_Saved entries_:
'''
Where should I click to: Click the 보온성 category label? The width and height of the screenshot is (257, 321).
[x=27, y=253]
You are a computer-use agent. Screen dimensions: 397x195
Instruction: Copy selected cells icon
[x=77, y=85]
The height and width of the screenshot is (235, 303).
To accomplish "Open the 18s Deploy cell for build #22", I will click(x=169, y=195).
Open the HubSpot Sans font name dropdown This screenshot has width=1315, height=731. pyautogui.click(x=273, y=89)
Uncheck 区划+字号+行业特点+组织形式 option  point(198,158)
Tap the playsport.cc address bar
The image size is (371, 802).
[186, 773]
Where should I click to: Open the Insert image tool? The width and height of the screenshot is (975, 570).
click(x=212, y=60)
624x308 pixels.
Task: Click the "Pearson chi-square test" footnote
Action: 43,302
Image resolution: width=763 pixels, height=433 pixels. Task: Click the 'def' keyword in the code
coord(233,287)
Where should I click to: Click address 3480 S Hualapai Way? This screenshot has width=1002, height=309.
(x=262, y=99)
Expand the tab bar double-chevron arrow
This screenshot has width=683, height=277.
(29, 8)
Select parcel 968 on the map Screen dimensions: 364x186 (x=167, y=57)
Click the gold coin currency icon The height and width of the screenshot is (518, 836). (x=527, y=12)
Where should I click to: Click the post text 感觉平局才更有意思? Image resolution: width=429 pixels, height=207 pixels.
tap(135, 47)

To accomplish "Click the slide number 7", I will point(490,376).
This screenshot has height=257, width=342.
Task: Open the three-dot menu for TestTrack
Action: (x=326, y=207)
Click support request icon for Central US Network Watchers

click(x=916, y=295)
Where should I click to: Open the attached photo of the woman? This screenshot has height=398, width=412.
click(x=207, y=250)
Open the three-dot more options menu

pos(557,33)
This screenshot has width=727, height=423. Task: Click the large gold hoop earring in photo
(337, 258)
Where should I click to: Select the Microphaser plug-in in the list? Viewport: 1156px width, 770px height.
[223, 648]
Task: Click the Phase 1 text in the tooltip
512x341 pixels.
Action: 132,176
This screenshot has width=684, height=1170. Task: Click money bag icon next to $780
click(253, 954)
'''
_What the task asks_: Print the records above again, every one, exactly as written.

_Finished exercise_:
Where should I click to: Click the 보온성 category label? The width and height of the screenshot is (257, 321).
[x=27, y=253]
You are a computer-use agent. Screen dimensions: 397x195
Instruction: Copy selected cells icon
[x=77, y=85]
The height and width of the screenshot is (235, 303).
To accomplish "Open the 18s Deploy cell for build #22", I will click(x=169, y=195).
Open the HubSpot Sans font name dropdown This screenshot has width=1315, height=731. pyautogui.click(x=273, y=89)
Uncheck 区划+字号+行业特点+组织形式 option  point(198,158)
Tap the playsport.cc address bar
The image size is (371, 802).
[186, 773]
Where should I click to: Open the Insert image tool? The width and height of the screenshot is (975, 570).
click(x=212, y=60)
624x308 pixels.
Task: Click the "Pearson chi-square test" footnote
Action: 43,302
Image resolution: width=763 pixels, height=433 pixels. Task: Click the 'def' keyword in the code
coord(233,287)
Where should I click to: Click address 3480 S Hualapai Way? This screenshot has width=1002, height=309.
(x=262, y=99)
Expand the tab bar double-chevron arrow
This screenshot has width=683, height=277.
(29, 8)
Select parcel 968 on the map Screen dimensions: 364x186 (x=167, y=57)
Click the gold coin currency icon The height and width of the screenshot is (518, 836). (x=527, y=12)
Where should I click to: Click the post text 感觉平局才更有意思? Image resolution: width=429 pixels, height=207 pixels.
tap(135, 47)

To accomplish "Click the slide number 7", I will point(490,376).
This screenshot has height=257, width=342.
Task: Open the three-dot menu for TestTrack
Action: (x=326, y=207)
Click support request icon for Central US Network Watchers

click(x=916, y=295)
Where should I click to: Open the attached photo of the woman? This screenshot has height=398, width=412.
click(x=207, y=250)
Open the three-dot more options menu

pos(557,33)
This screenshot has width=727, height=423. Task: Click the large gold hoop earring in photo
(337, 258)
Where should I click to: Select the Microphaser plug-in in the list? Viewport: 1156px width, 770px height.
[223, 648]
Task: Click the Phase 1 text in the tooltip
512x341 pixels.
Action: 132,176
This screenshot has width=684, height=1170. Task: Click money bag icon next to $780
click(253, 954)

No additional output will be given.